### EXERCISE 1
Reproduce the records verbatim, from the start of the records through the line that contains "tap(506, 89)", and leave out the pictures.

### PASSAGE PROVIDED
So basically she is pretending to be blackout drunk in bars.
This is also sort of not unrelated but it's not a direct revenge,
it's more like a general thing that she does as an outlet, I guess.
Yeah, correct, exactly.
Anyway, sorry.
And so I won't explain exactly what happened to her friend
but it's clear from the outset something happened to her
and she committed suicide.
And so Kerry Mulligan's character then proceeds to pretend
that she's really drunk.
Guys kind of sort of come over to take her, well,
in a way to like pick her up or see if she's okay.
She repeatedly says, I'm feeling really drunk, I'm not feeling very well.
They eventually take her back to their house and they're about
to kind of take advantage of her and then she wakes up
and is just stone cold sober.
And then they kind of have this reckoning moment each time
where she really gives them a serve of her mind
and makes them really think about whether they actually
are the good guy.
And that's what I love about this.
So often there are moments where it's quite blurry whether,
like initially you think that the blokes might actually be all right.
And you can see how men kind of can get themselves in those particular situations.
And a lot of that is also to do with casting because one of the people, one of the first one that she brings back is Adam Brody from the OC.

### EXERCISE 2
Answer the following about the film discussion passage:
(a) What does the main character pretend to be in bars?
(b) What does she repeatedly say to the men who approach her?
(c) In what condition is she revealed to be when she wakes up at their house?

### STORED ROWS
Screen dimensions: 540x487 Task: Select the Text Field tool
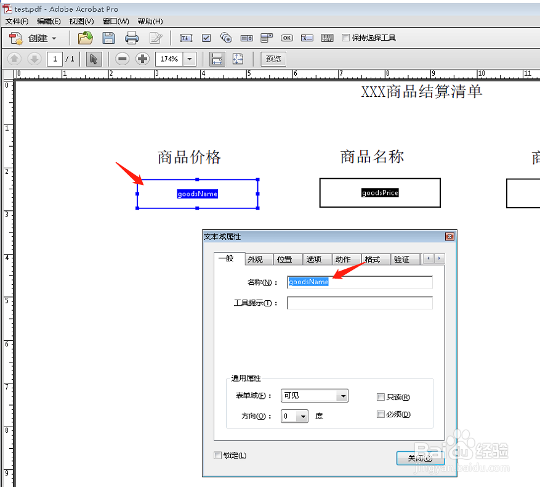coord(186,38)
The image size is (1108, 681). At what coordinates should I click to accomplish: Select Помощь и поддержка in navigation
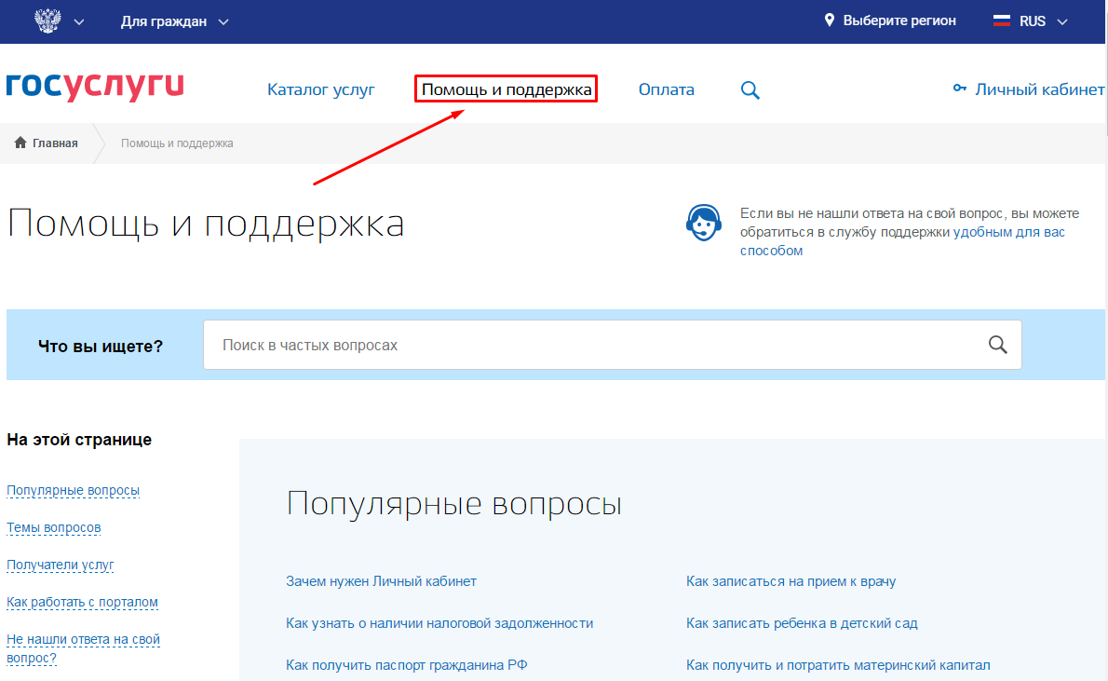tap(506, 89)
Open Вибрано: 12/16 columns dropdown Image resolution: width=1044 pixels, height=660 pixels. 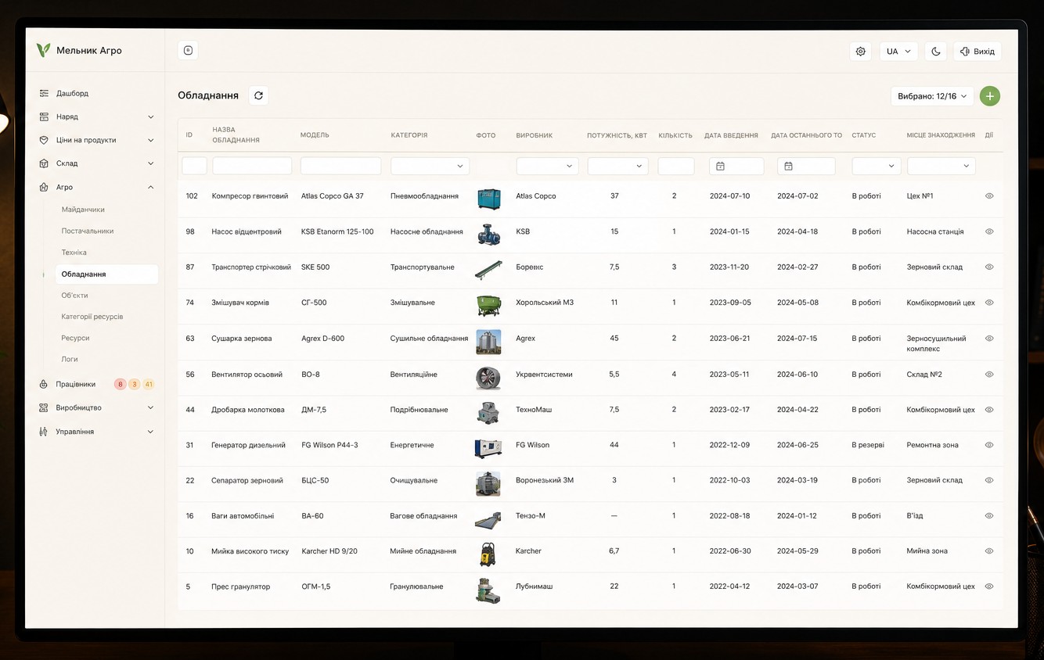pyautogui.click(x=932, y=96)
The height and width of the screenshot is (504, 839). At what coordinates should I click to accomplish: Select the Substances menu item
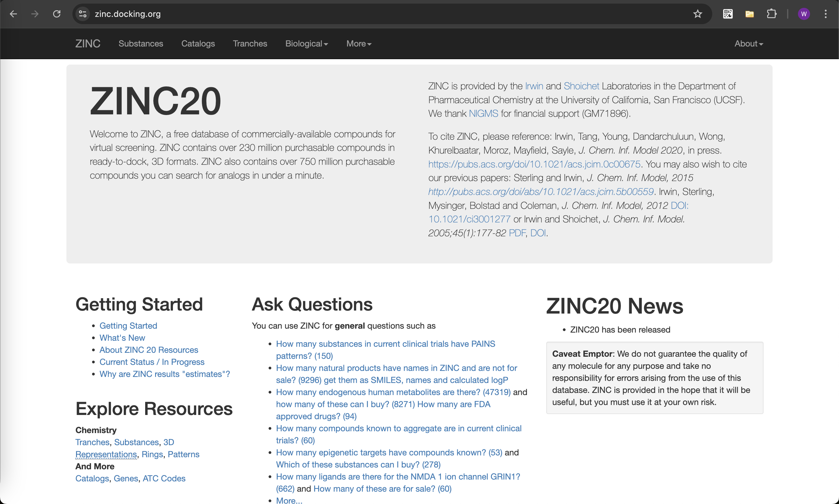[x=141, y=43]
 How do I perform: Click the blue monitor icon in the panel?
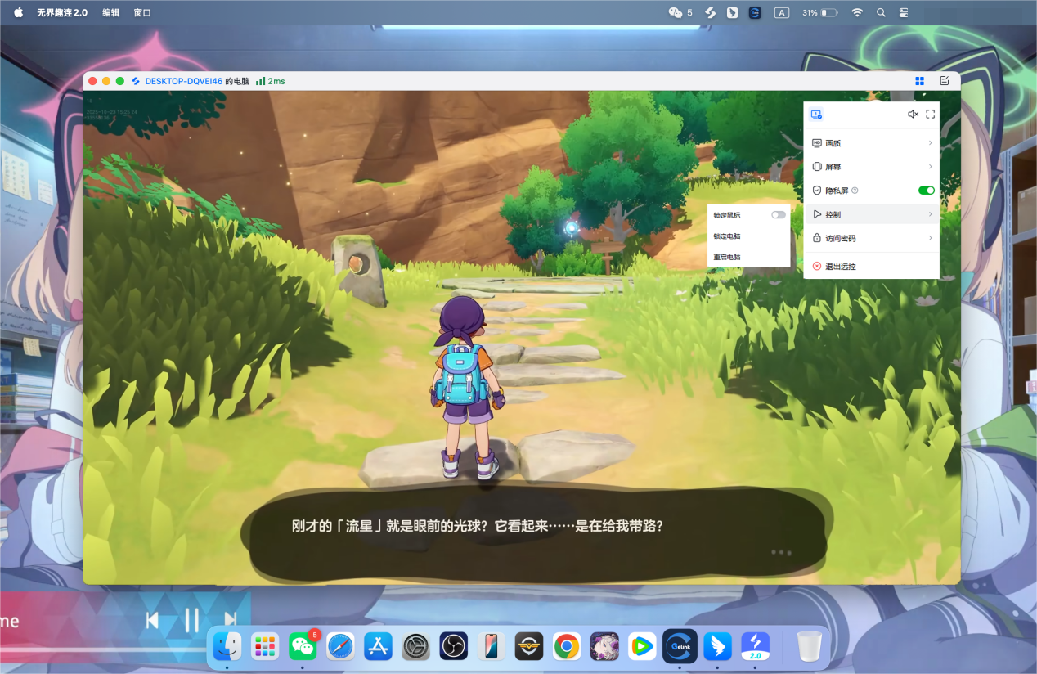pos(816,115)
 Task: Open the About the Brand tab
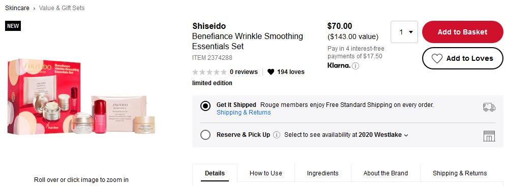pyautogui.click(x=385, y=173)
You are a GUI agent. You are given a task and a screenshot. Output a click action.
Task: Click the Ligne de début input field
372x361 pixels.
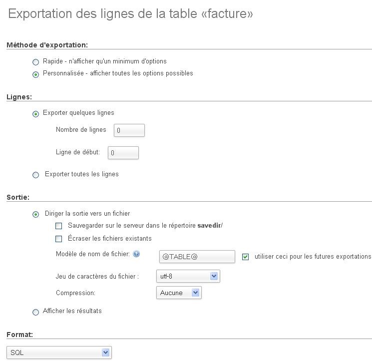(x=123, y=153)
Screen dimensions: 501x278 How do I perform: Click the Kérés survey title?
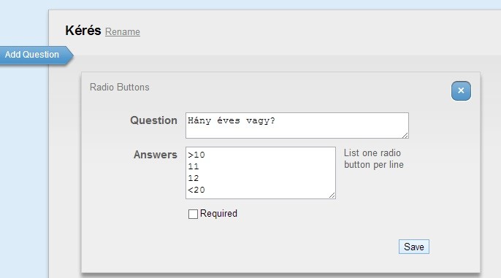pyautogui.click(x=83, y=31)
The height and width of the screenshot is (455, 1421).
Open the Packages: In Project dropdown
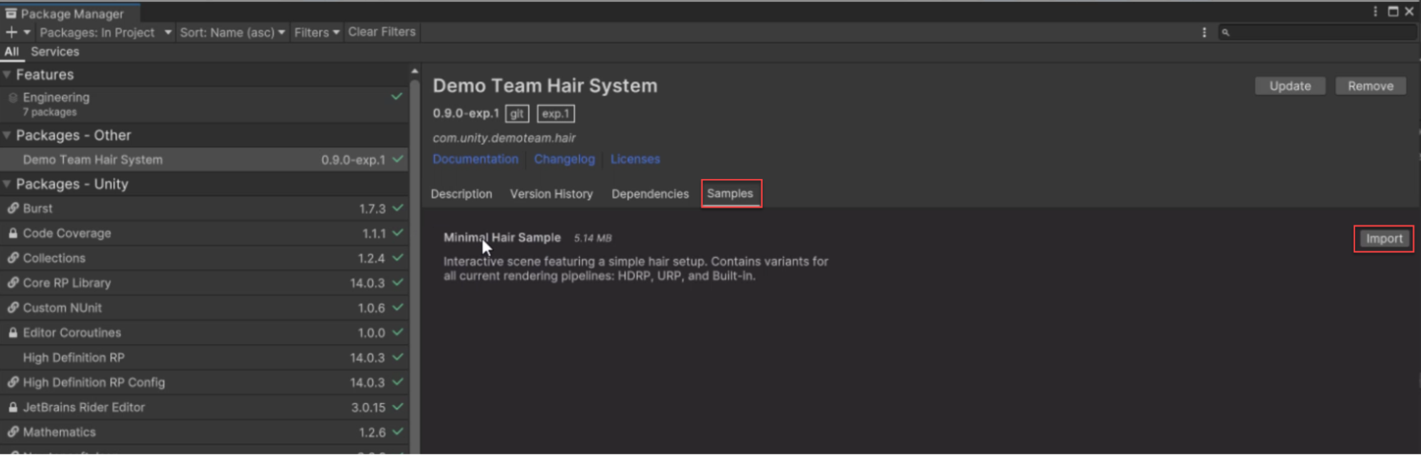click(x=105, y=32)
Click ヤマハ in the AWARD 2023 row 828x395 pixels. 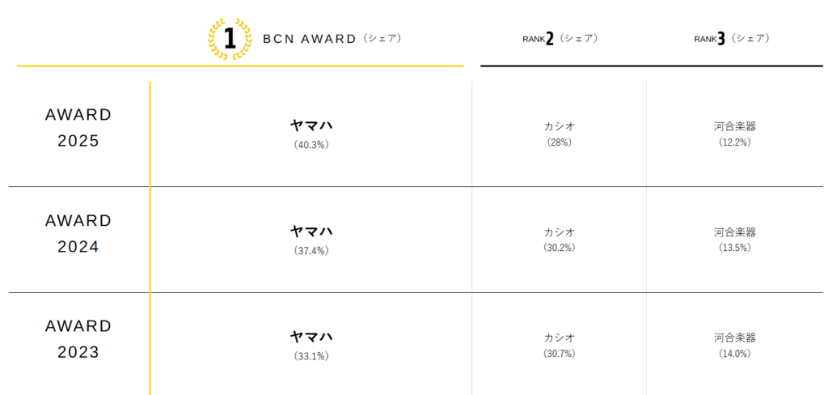click(311, 337)

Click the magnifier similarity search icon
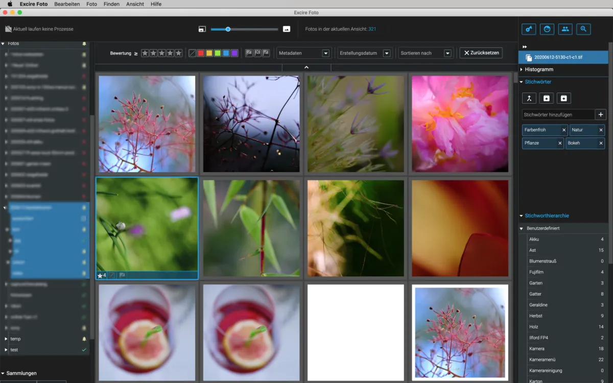(x=583, y=29)
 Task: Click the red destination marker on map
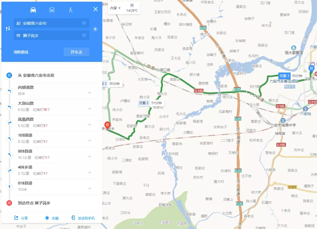click(107, 125)
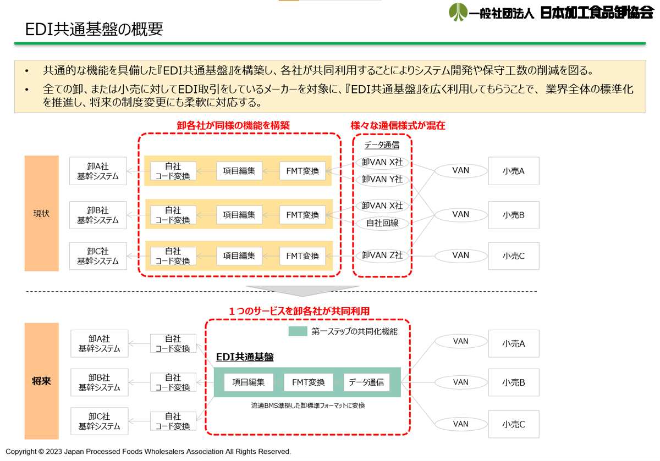Click the 日本加工食品卸協会 name text
This screenshot has height=461, width=660.
click(x=597, y=13)
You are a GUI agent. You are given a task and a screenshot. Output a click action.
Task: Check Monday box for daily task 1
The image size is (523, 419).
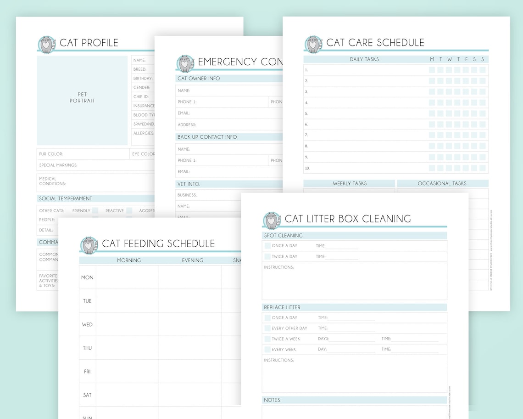tap(432, 70)
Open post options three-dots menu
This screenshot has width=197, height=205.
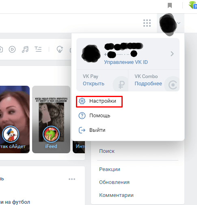pyautogui.click(x=72, y=179)
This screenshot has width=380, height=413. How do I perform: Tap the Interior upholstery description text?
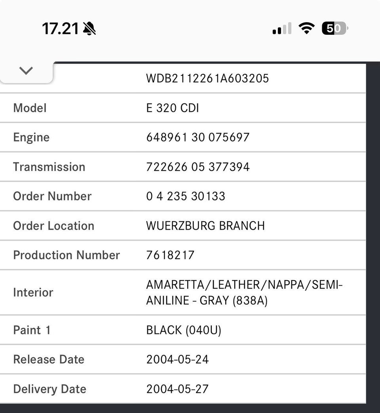[244, 292]
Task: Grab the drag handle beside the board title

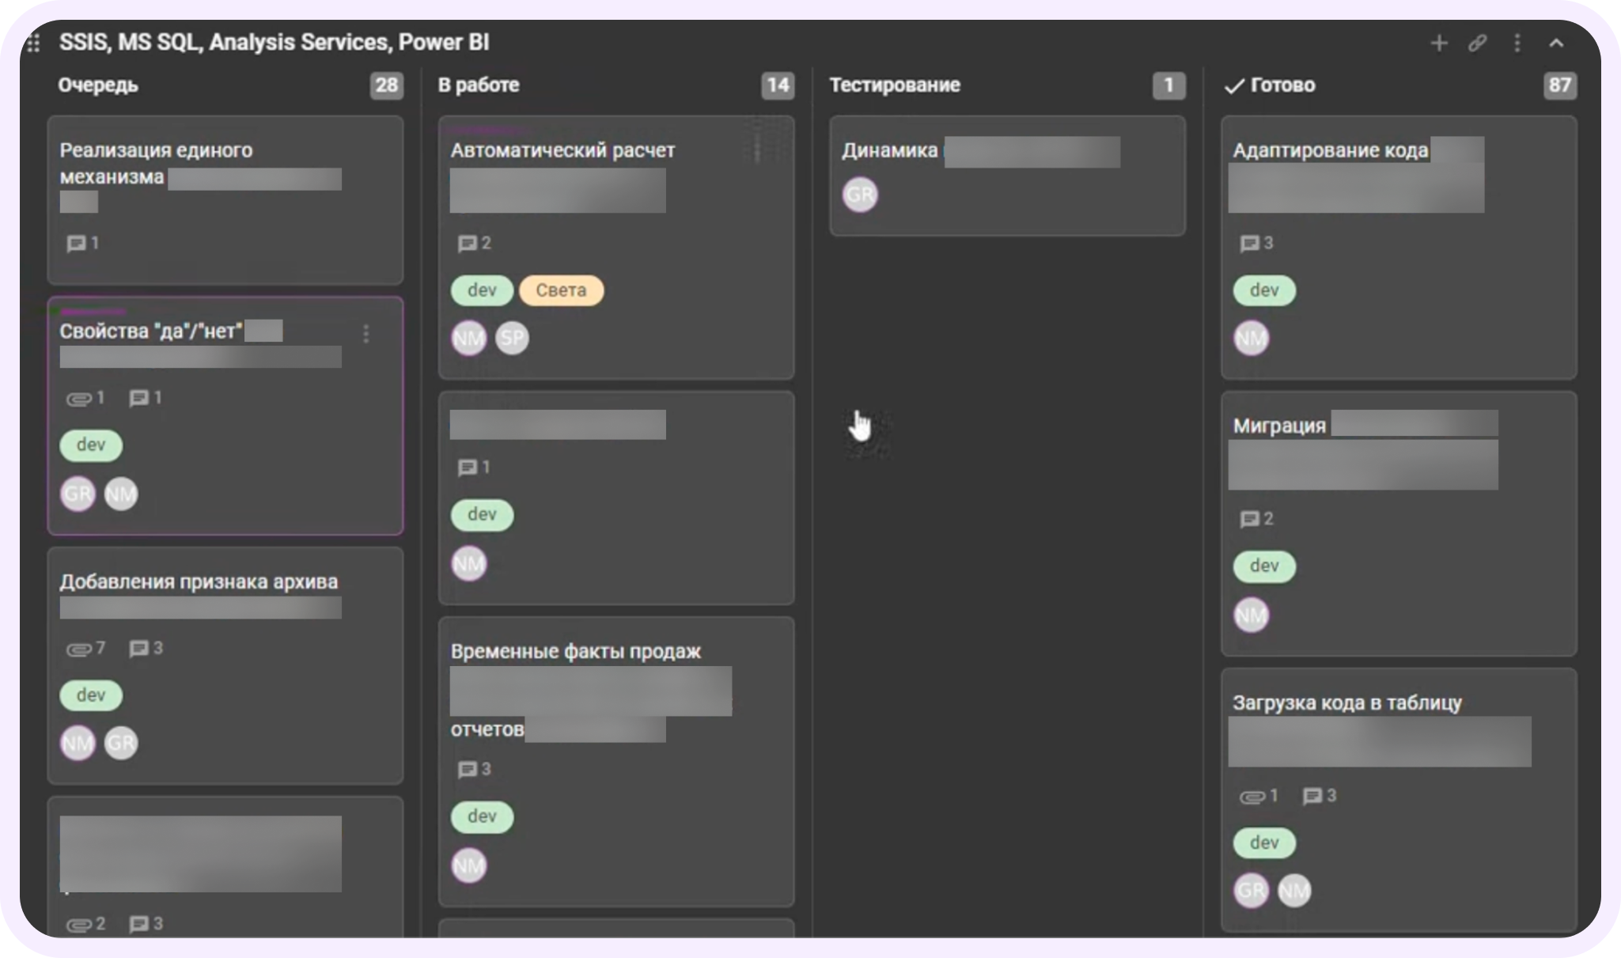Action: 33,44
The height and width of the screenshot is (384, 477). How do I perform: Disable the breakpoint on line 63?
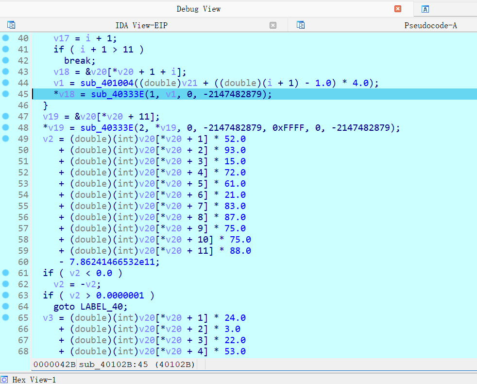[x=5, y=295]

### CORRECT RESULT 1
Screen dimensions: 540x487 Task: Select the Text Field tool
coord(186,38)
The image size is (1108, 681). At what coordinates should I click to accomplish: Select Помощь и поддержка in navigation
tap(506, 89)

### CORRECT RESULT 2
(a) Blackout drunk.
(b) "I'm feeling really drunk, I'm not feeling very well."
(c) Stone cold sober.